Not that that makes any difference to the public perception of Climate Science, but I suspect that folk will get fatigued by 'hide the decliners' and notice the science hasn't actually gone away before very long. If that isn't happening already.
jay pettitt on 5/7/2012 at 21:41
Quote Posted by demagogue
I'd by sympathetic with a theory that one of the biggest evils in modern governance is the concentration of power, in governments, societies, cultures, or corporations.
But the whole thing about taking transactions out of an open market & shoving them in a black box so you can't have open negotiations or real price signals, you have no idea if a transaction is adding value to
anyone or sucking both resources & consumers dry, much less maximizing for both sides, is what puts it beyond the pale as something workable in the real world.

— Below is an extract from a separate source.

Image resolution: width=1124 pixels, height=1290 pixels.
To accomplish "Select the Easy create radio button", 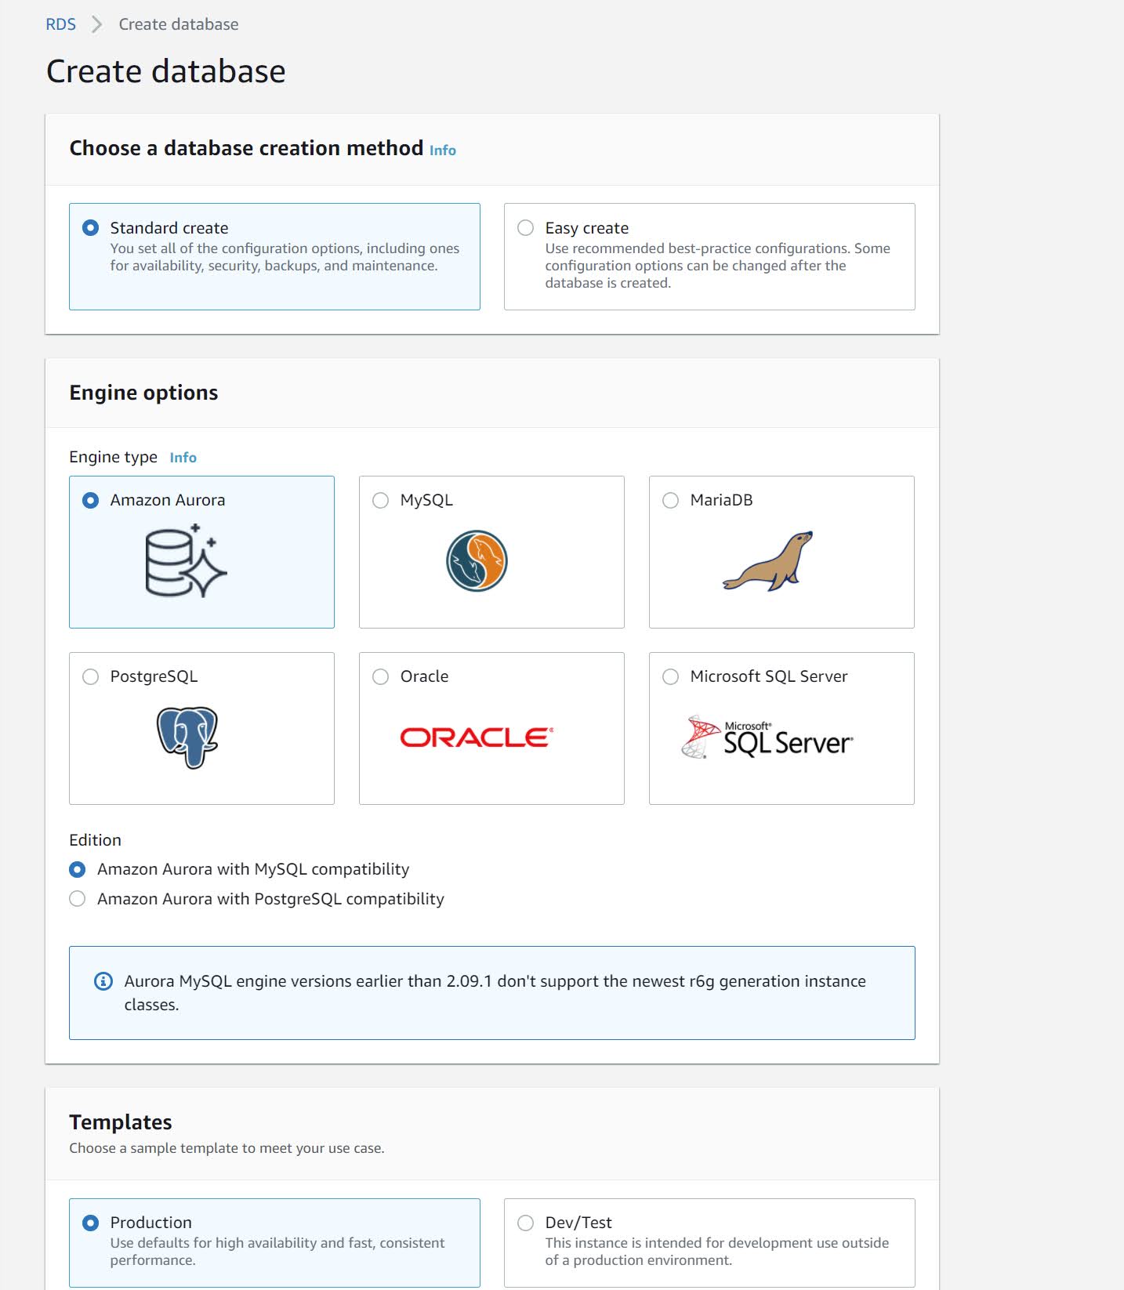I will (526, 228).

I remember a story about Soviet policy at one point allowing collectivist farms to meet their quotas by buying goods at local stores, just so you can put the same goods back into the same stores at the same price with a massive pointless waste of time & energy packed in for no good reason except blind ideology ... Takes about 2 seconds of rational thinking to see how economically messed up that is.
At the same time pounds and pence aren't standard index units. And Marketing distorts markets further still.

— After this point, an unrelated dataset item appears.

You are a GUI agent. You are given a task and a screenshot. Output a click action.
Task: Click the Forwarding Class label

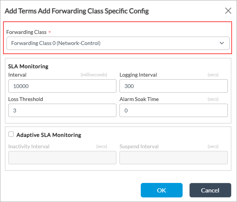click(x=26, y=32)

Apparently in Europe they tend to think of markets being a sliding scale with free and unwieldy neoliberal love children at one end and planned communist dictatorship blood baths at the other. Between the two are various degrees of economic coordination between state and markets - which seems to me like a more useful way of looking at things than a good/evil dichotomy think that some people seem to end up stuck in.
Nicker on 5/7/2012 at 22:16
Quote Posted by faetal
I'm not convinced
true communism is possible outside of theory, simply because power invariably corrupts.
Ditto for
true capitalism. Invariable every ...ism or ...anity falls prey to human predation and criminality. Communism has its fascist oligarchs and capitalism has its robber barons. We seem to be hard wired for aristocracy.

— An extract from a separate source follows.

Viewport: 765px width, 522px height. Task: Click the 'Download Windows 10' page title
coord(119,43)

Communism is a system where criminal elements in the government control industry, whereas in Capitalism the opposite is true. (Actually the criminals invariable migrate throughout both infrastructures.)
Ideology might be more accurately rendered as idealology.
demagogue on 5/7/2012 at 22:22
@Jay, Yeah I'm not a libertarian either. I'm totally on board that you need regulation and state control and there are market distortions or limits everywhere where you don't want to trust the unadulterated market at all ... negative externalities, bargaining power disparities, cognitive biases, cartels & monopolies & natural monopolies, boom & bust cycles, public goods, free rider & tragedy of the commons... Fine balance there between giving companies latitude to grow, rationally controlling them, and not being totally in bed with them.
Jason Moyer on 6/7/2012 at 00:35
I always thought Communism actually reduced corruption since it puts a palace in each of your cities.
Slasher on 6/7/2012 at 01:01
I thought they changed it so communism would distribute corruption equally to all your cities, regardless of their distance from your palace, as opposed to eliminating it altogether.
CCCToad on 6/7/2012 at 02:30
Quote Posted by Jason Moyer
I always thought Communism actually reduced corruption since it puts a palace in each of your cities.
Communism reduces corruption by not calling it corruption.
Kolya on 6/7/2012 at 06:05
Quote Posted by Nicker
Communism is a system where criminal elements in the government control industry, whereas in Capitalism the opposite is true. (Actually the criminals invariable migrate throughout both infrastructures.)